5. Termination Obligations.
(a) Payment of Consulting Fee. Subject to Section 4(a) hereof, upon the termination or expiration of this Agreement, the Company shall pay Consultant any Consulting Fees that are due and payable through the date of termination. Thereafter, the Company’s obligations hereunder shall cease. The Company shall have no obligation to pay any compensation to Consultant following the termination of this Agreement, except as otherwise provided in this Section 5(a).
(b) Return of Company Property. Consultant hereby acknowledges and agrees that all property, including, without limitation, all books, manuals, records, reports, notes, contracts, lists, blueprints, and other documents, or materials, or copies thereof, Proprietary Information (as defined below), and equipment furnished to or prepared by Consultant in the course of or incident to his rendering of services to the Company, including, without limitation, records and any other materials pertaining to Invention Ideas (as defined below), belong to the Company and shall be promptly returned to the Company upon termination of the Consulting Period. Following termination, Consultant will not retain any written or other tangible material containing any Proprietary Information.

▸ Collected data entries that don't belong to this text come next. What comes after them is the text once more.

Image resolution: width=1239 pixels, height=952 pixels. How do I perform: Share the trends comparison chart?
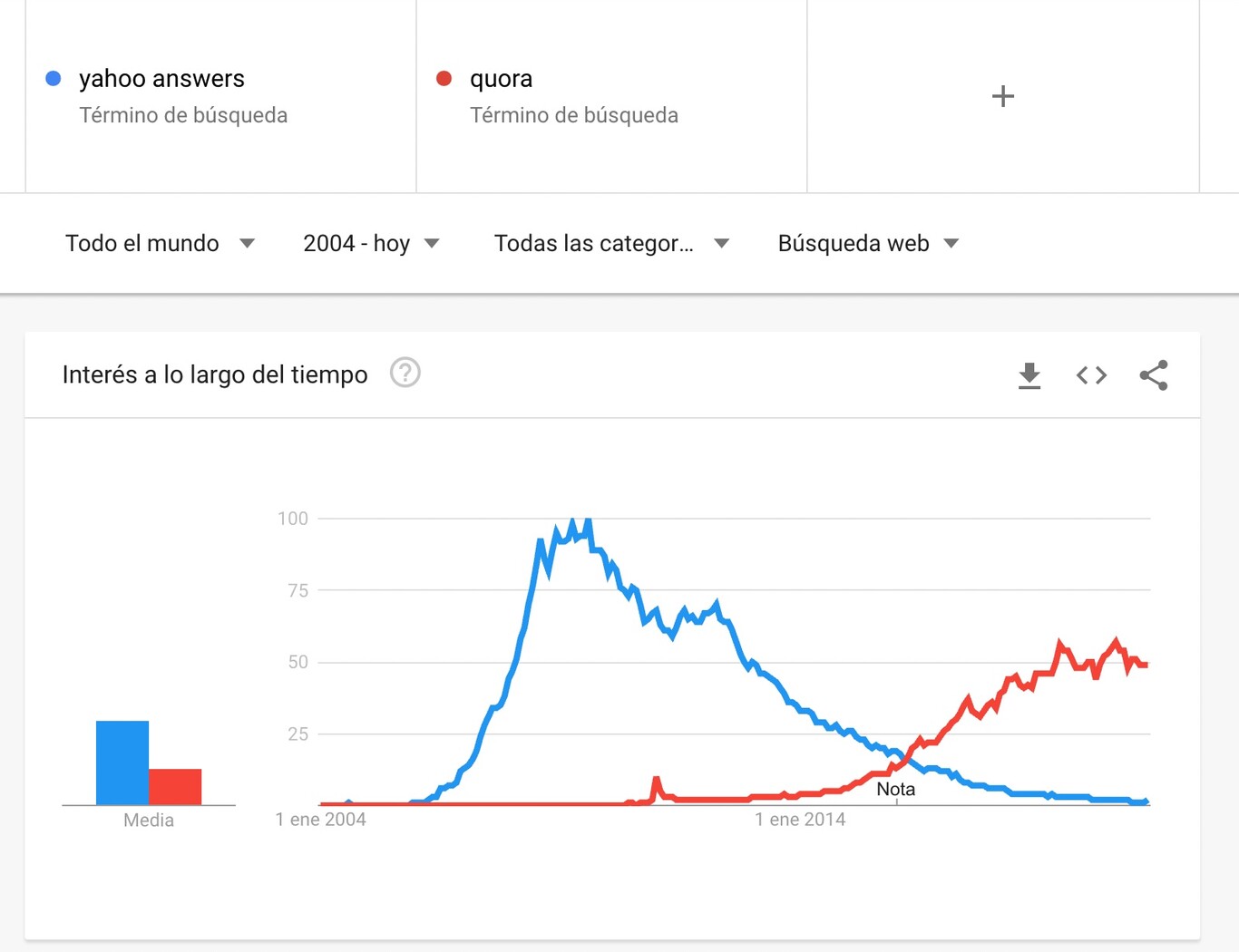tap(1153, 374)
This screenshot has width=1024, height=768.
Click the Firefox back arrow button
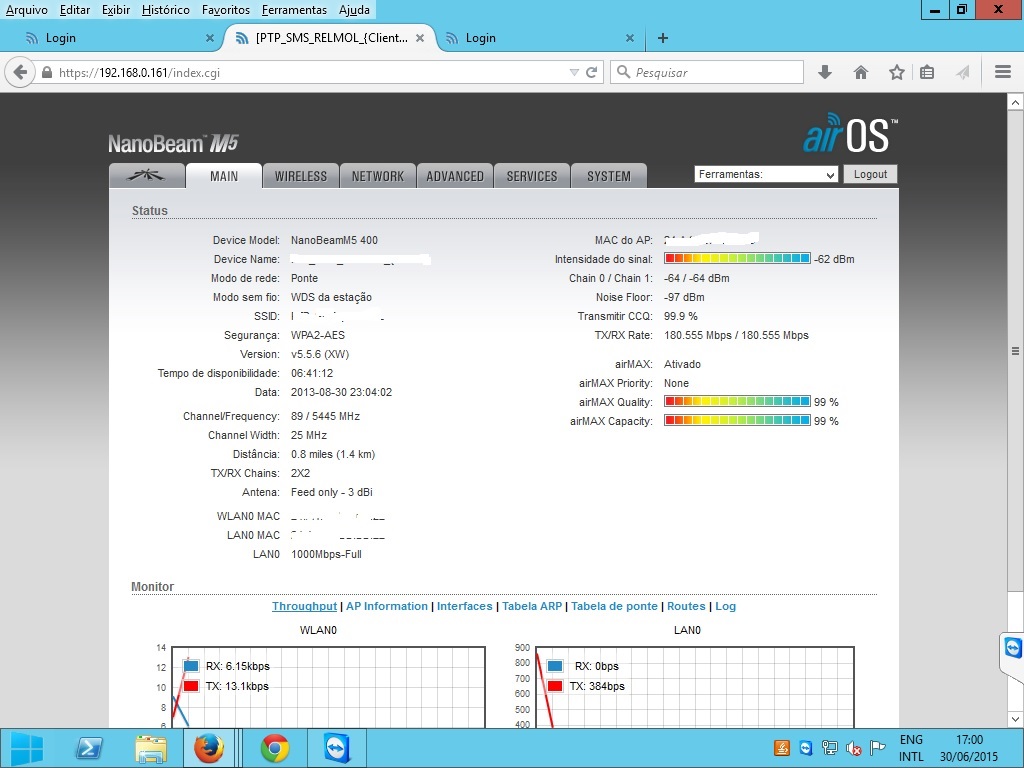pos(20,73)
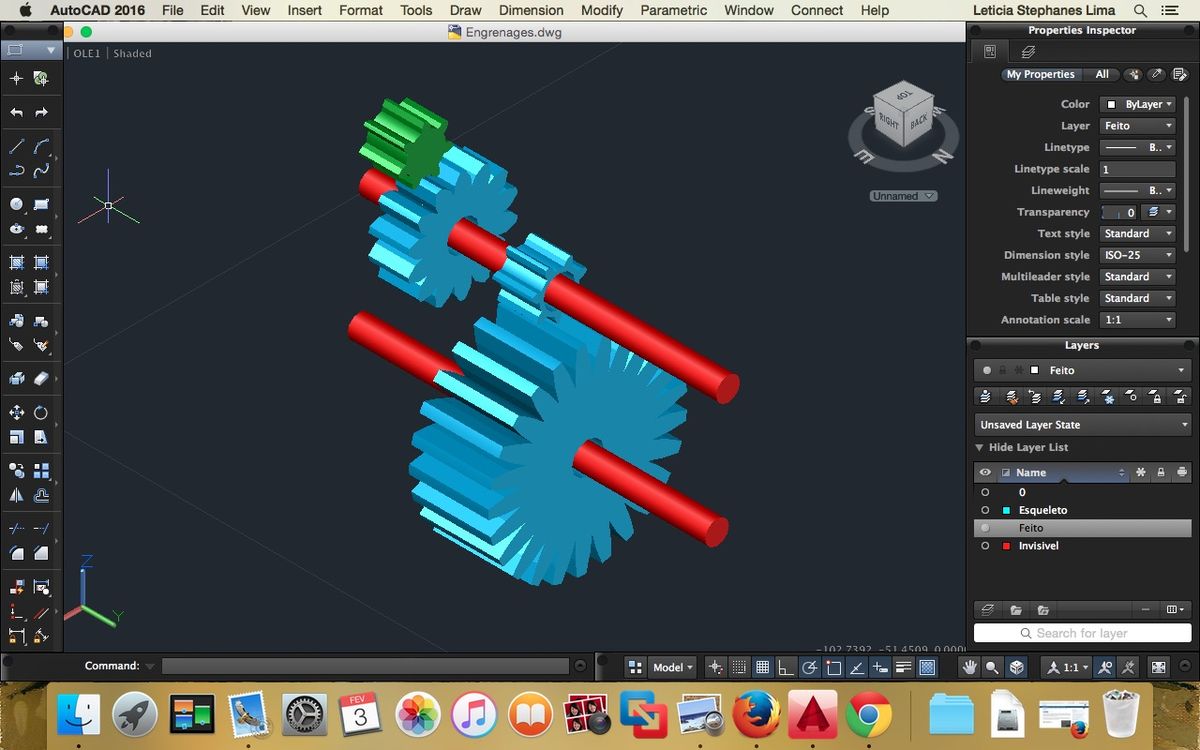Open the Dimension menu
The image size is (1200, 750).
click(531, 10)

6. Proprietary Information.
(a) Defined. “Proprietary Information” is all information and any idea in whatever form, tangible or intangible, pertaining in any manner to the business of the Company or any Affiliated Company (which is defined to mean any person or entity that directly or indirectly controls, is controlled by, or is under common control with the Company), or to its clients, consultants, or business associates to the extent that such information or idea is disclosed to the Consultant (or Consultant otherwise becomes aware of such information or idea) in the course of (or as a result of) performing his duties under this Agreement, unless: (i) the information is or becomes publicly known through lawful means; (ii) the information was rightfully in Consultant’s possession or part of his general knowledge prior to the Consulting Period; or (iii) the information is disclosed to Consultant without confidential or proprietary restrictions by a third party who rightfully possesses the information (without confidential or proprietary restriction for the benefit of the Company) and did not learn of it, directly or indirectly, from the Company. This definition includes information or ideas in any form, tangible or intangible, including without limitation, all documents, books, papers, drawings, models, sketches, and other data of any kind and description, including electronic data recorded or retrieved by any means, that have been or will be given to Consultant by the Company (or any Affiliated Company), as well as written or verbal instructions or comments. By way of example, and not in limitation, the Company considers the following information (when (i) developed by or on behalf of the Company or its agents or employees in the course of their engagement or employment or (ii) acquired, licensed or owned by the Company) to constitute Proprietary Information: (A) schematics, techniques, employee suggestions, development
3
tools and processes, computer printouts, computer programs, design drawings and manuals, electronic codes, formulas and improvements; (B) information about costs, profits, markets, sales, customers, potential customers targeted by the Company and bids; (C) plans for future development and new product concepts, business marketing plans; and (D) corporate organization, personnel files, salary ranges and information about the compensation, equity and benefits provided to other employees.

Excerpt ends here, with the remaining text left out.